PASSAGE PROVIDED:
On Cole's website you see a picture of a fellow with a flat expression, myopic gaze, graying wayward hair and a shirt, with no tie, buttoned to the collar. A picture of a person, well qualified by appearance, to wear the title of "nerd." By the summer of 2004 he was haunting me. His blabber was everywhere, predicting ongoing and unremitting mayhem in Iraq, discounting the possibility of elections, and trashing all commentators and officials, even those who seemed to agree with him, because the good professor clearly wants all the oxygen. He wants no competition. His rhetoric attacking the "neo-cons" and their "Zionist backers" along with Ariel Sharon, the Israeli prime minister, are interchangeable with declared anti-Semites saying the same thing. He champions the old canard of how a small bunch of Jews controlled the Bush administration and hence, the world.
As Iraq moved toward its first real election, Cole heated up. On NPR he called the idea that the planned election was being considered a real election "absurd." On his blog, as the voting was proceeding, he called the election "a joke" and after its great success he reiterated his eroding point of view.
Two days before the election, as I sat reading the paper with PBS' "Newshour" chirping in the background, I looked up and there on the screen was a new Cole. He was in a horse-blanket dark tweed jacket, a silver and gray striped shirt, and a flamboyant pink tie with a monster off-center knot. Blinking behind designer eyeglasses, he was a spiffy standin for Peter Sellers playing either a left-wing version of Dr. Strangelove or Henry Orient. But to my surprise, his comments were measured and reasonable -- Strangelove making nice.

WRITTEN TASK 1:
In the passage about Cole, what color was the tie he wore on "Newshour"?
WRITTEN TASK 2:
Please carry on the passage about Cole from its last sentence.
The listing is separate material, unconnected to the passage about Cole.

RECORDED INFORMATION:
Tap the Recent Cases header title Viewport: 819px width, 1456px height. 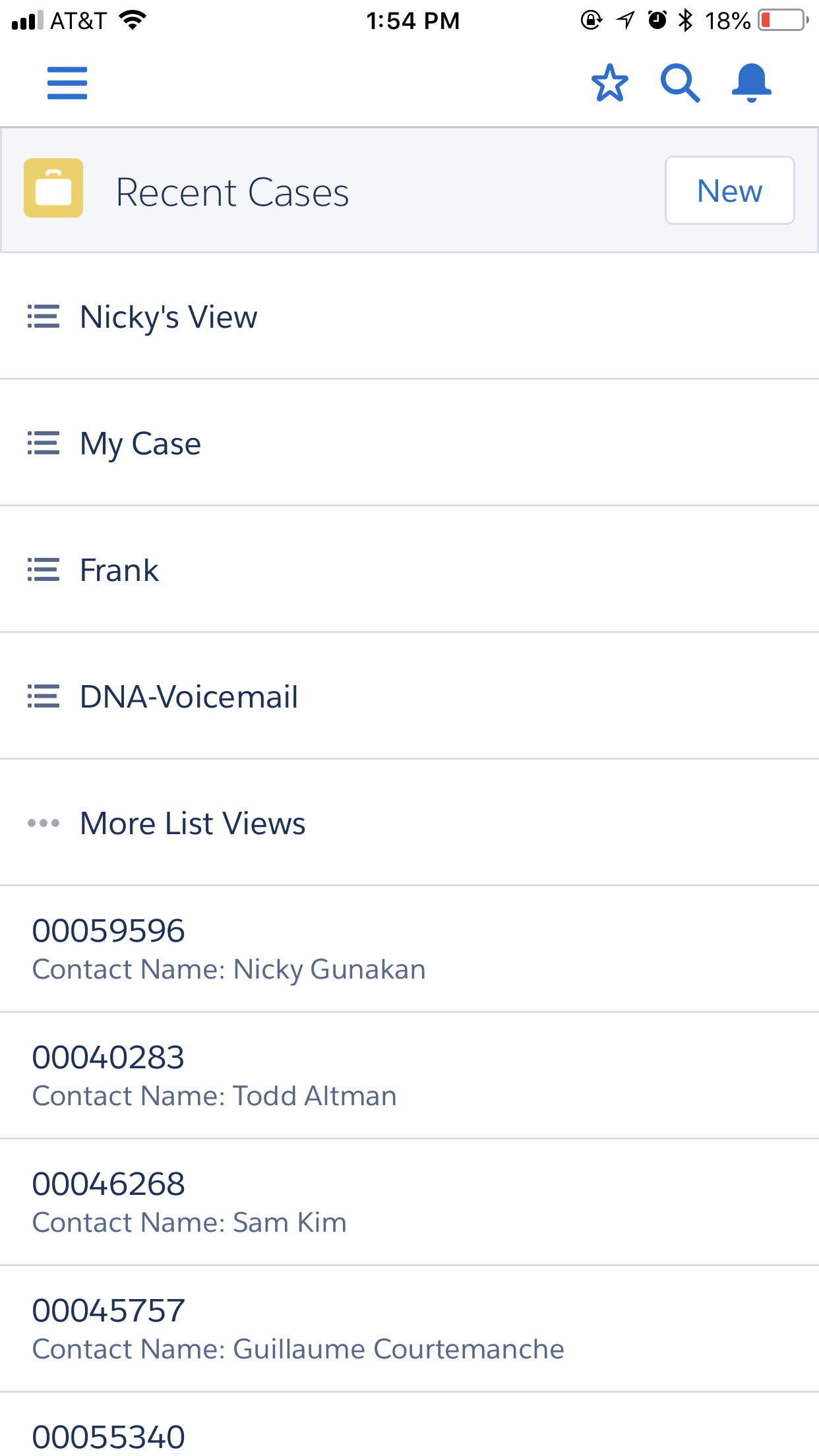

EXPECTED ANSWER 1:
Pink.

EXPECTED ANSWER 2:
The next day I jumped to the professor's blog to see his epiphany in print. But it was the same old Cole, the whacko Strangelove calculating, even relishing, the coming Armageddon. He returned to the "Newshour" immediately following the election, offered some commentary on what people on the streets of Baghdad would be saying and threw in some informed military advice asserting that a phaseout of troops in Basra Province, the responsibility of the British, could take place immediately. He loves to stir the pot.
I look forward to hearing Cole at the Camden Conference. Who will he be; what face will he wear? Perhaps he will also tell us about how he has become so uniquely informed on Iraq.